#### WHAT THE TASK ASKS:
The lines from the start of the data through the line with "Given: Open App settings for Settings" are to be returned verbatim; all later lines are to be omitted.

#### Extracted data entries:
=-=-=

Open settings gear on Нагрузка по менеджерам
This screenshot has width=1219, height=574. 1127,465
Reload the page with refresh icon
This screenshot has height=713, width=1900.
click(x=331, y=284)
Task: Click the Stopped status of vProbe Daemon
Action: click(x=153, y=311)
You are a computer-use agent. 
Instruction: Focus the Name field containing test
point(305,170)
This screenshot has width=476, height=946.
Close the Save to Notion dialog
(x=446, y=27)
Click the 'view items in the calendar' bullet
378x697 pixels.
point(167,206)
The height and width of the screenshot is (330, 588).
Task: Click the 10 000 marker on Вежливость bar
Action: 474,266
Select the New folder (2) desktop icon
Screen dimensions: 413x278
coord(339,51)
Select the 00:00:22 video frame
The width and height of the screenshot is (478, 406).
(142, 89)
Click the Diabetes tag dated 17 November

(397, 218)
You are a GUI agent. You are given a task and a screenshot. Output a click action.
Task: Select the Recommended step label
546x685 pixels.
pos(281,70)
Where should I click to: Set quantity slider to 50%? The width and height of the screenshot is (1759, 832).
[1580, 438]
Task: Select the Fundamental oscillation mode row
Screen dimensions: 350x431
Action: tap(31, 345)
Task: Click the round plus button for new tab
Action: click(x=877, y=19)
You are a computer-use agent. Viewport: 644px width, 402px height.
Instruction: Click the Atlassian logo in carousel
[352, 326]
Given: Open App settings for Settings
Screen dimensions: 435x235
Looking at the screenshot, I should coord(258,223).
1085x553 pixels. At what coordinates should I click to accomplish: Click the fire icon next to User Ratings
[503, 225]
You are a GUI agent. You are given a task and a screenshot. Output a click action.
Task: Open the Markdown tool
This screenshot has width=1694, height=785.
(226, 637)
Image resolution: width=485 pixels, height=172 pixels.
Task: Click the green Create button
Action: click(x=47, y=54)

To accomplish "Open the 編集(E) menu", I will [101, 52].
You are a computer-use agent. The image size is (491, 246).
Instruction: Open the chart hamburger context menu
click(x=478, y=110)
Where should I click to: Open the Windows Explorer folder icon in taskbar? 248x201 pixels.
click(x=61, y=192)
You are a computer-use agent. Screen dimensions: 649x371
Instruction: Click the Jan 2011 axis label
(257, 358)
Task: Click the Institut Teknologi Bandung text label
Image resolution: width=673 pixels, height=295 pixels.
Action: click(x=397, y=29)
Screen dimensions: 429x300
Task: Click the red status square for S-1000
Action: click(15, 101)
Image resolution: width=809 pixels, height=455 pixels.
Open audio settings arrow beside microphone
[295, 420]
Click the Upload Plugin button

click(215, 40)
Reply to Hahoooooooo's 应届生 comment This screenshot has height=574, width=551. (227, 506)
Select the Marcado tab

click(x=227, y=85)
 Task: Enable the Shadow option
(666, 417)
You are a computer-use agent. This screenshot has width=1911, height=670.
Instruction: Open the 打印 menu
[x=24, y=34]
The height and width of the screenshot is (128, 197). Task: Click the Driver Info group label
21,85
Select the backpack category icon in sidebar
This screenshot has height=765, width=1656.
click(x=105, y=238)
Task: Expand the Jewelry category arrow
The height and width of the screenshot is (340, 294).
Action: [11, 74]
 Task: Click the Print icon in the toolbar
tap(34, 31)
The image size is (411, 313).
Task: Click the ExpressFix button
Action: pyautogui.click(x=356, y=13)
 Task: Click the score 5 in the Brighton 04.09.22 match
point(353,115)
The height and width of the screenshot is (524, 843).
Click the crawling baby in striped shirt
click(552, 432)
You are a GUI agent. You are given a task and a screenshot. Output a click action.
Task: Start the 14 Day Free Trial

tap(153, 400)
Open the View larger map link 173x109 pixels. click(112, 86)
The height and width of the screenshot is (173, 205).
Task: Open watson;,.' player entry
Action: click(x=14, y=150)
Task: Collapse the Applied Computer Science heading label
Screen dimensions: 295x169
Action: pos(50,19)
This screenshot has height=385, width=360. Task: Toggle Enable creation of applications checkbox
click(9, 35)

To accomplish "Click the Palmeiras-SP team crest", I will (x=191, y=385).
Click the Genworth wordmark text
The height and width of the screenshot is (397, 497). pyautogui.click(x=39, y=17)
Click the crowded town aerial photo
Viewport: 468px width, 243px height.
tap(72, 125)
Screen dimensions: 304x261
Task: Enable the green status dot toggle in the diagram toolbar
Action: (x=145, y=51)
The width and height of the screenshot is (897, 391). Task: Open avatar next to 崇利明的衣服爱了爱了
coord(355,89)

=-=-=

#### RESULT OF THIS EXERCISE:
Open settings gear on Нагрузка по менеджерам
This screenshot has width=1219, height=574. 1127,465
Reload the page with refresh icon
This screenshot has height=713, width=1900.
click(x=331, y=284)
Task: Click the Stopped status of vProbe Daemon
Action: click(x=153, y=311)
You are a computer-use agent. 
Instruction: Focus the Name field containing test
point(305,170)
This screenshot has width=476, height=946.
Close the Save to Notion dialog
(x=446, y=27)
Click the 'view items in the calendar' bullet
378x697 pixels.
point(167,206)
The height and width of the screenshot is (330, 588).
Task: Click the 10 000 marker on Вежливость bar
Action: 474,266
Select the New folder (2) desktop icon
Screen dimensions: 413x278
coord(339,51)
Select the 00:00:22 video frame
The width and height of the screenshot is (478, 406).
(142, 89)
Click the Diabetes tag dated 17 November

(397, 218)
You are a GUI agent. You are given a task and a screenshot. Output a click action.
Task: Select the Recommended step label
546x685 pixels.
pos(281,70)
Where should I click to: Set quantity slider to 50%? The width and height of the screenshot is (1759, 832).
[1580, 438]
Task: Select the Fundamental oscillation mode row
Screen dimensions: 350x431
Action: tap(31, 345)
Task: Click the round plus button for new tab
Action: click(x=877, y=19)
You are a computer-use agent. Viewport: 644px width, 402px height.
Instruction: Click the Atlassian logo in carousel
[352, 326]
Given: Open App settings for Settings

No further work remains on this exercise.